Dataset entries
□ □ □

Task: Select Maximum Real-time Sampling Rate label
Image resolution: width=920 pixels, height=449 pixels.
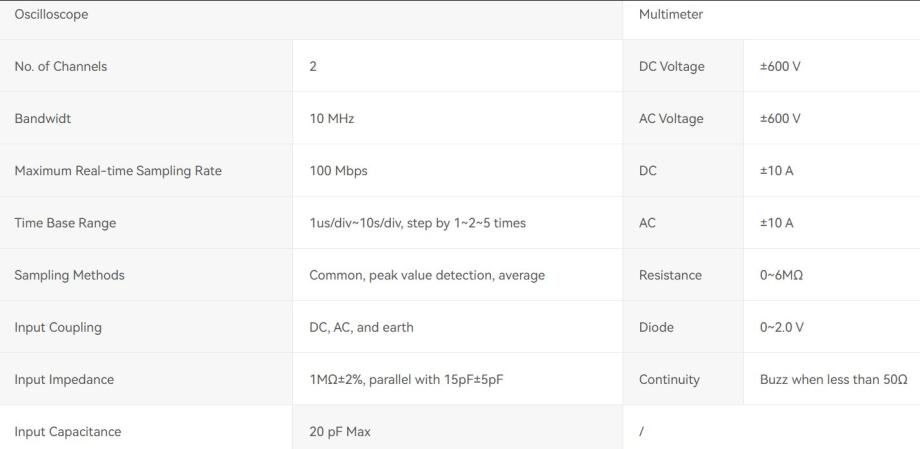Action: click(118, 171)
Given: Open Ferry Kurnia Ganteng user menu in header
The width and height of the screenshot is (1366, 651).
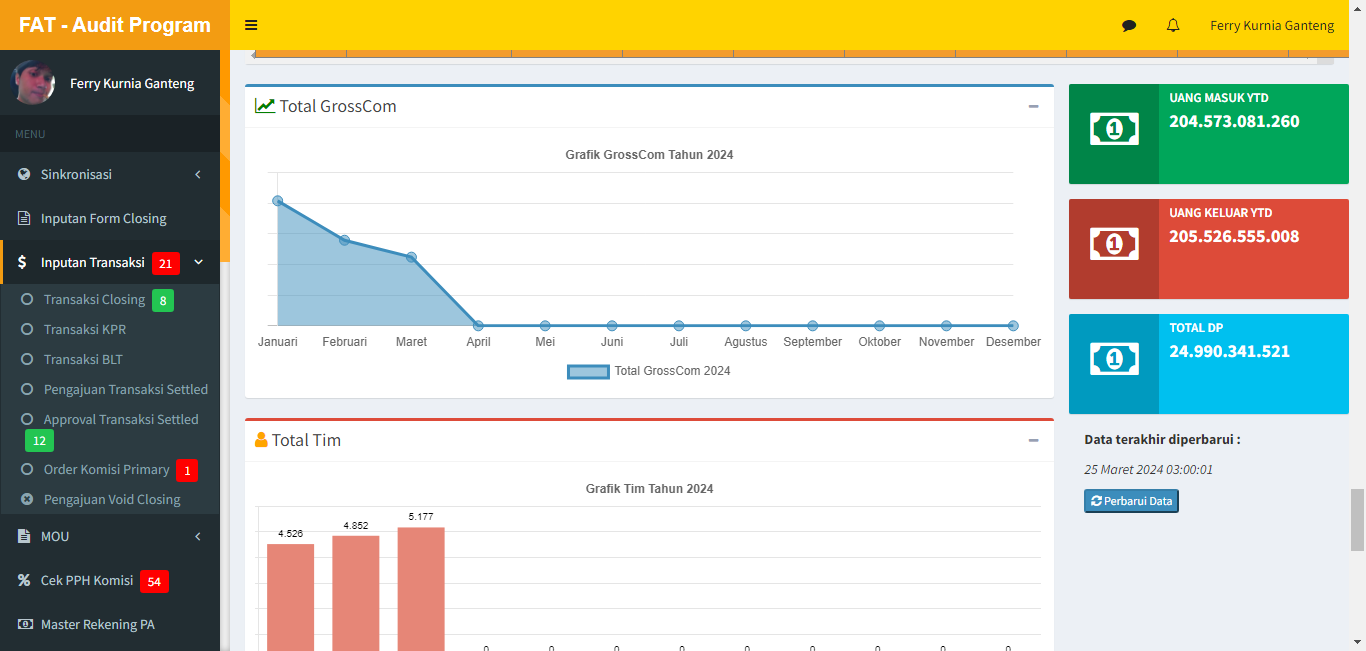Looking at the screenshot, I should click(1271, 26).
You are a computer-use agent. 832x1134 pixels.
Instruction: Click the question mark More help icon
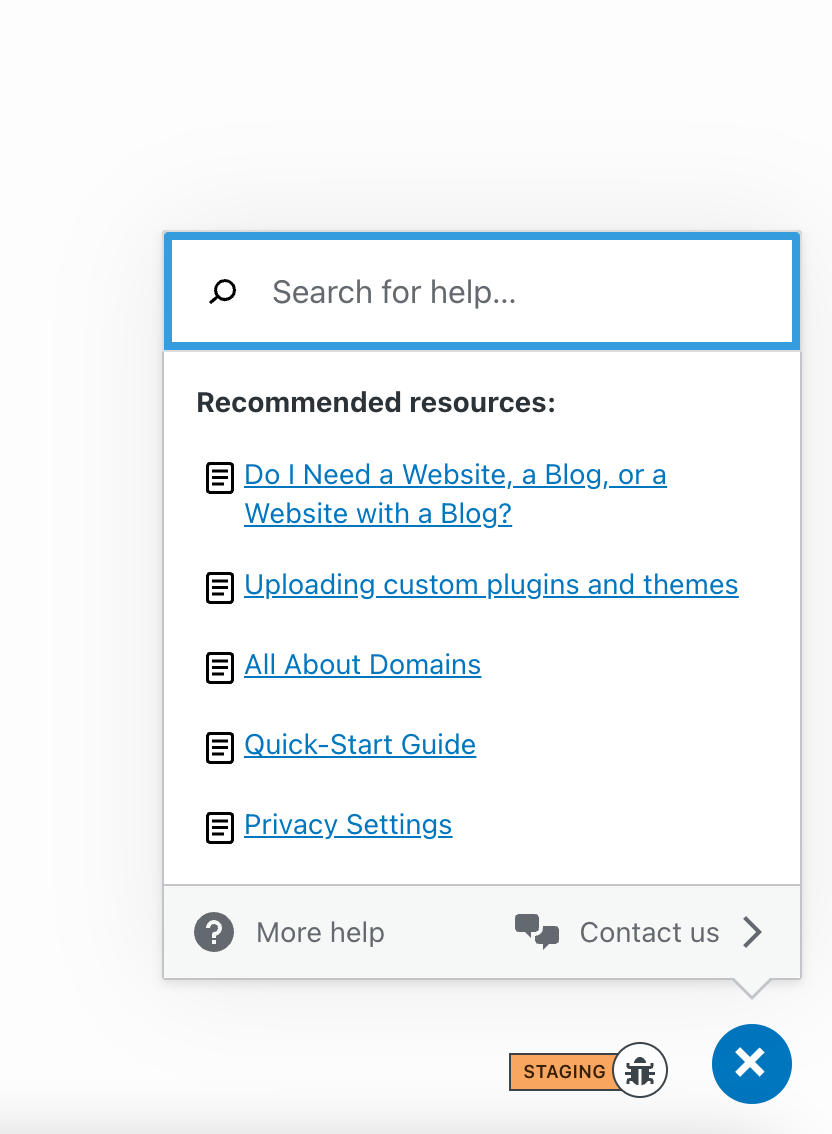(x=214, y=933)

□ □ □

Problem to work on: Produce a word-for-word copy of the records, omitting all images.

Your solution:
Task: Select Maximum Real-time Sampling Rate label
Image resolution: width=920 pixels, height=449 pixels.
Action: click(118, 171)
Given: Open Ferry Kurnia Ganteng user menu in header
The width and height of the screenshot is (1366, 651).
Looking at the screenshot, I should click(1271, 26).
You are a computer-use agent. 832x1134 pixels.
Instruction: Click the question mark More help icon
(x=214, y=933)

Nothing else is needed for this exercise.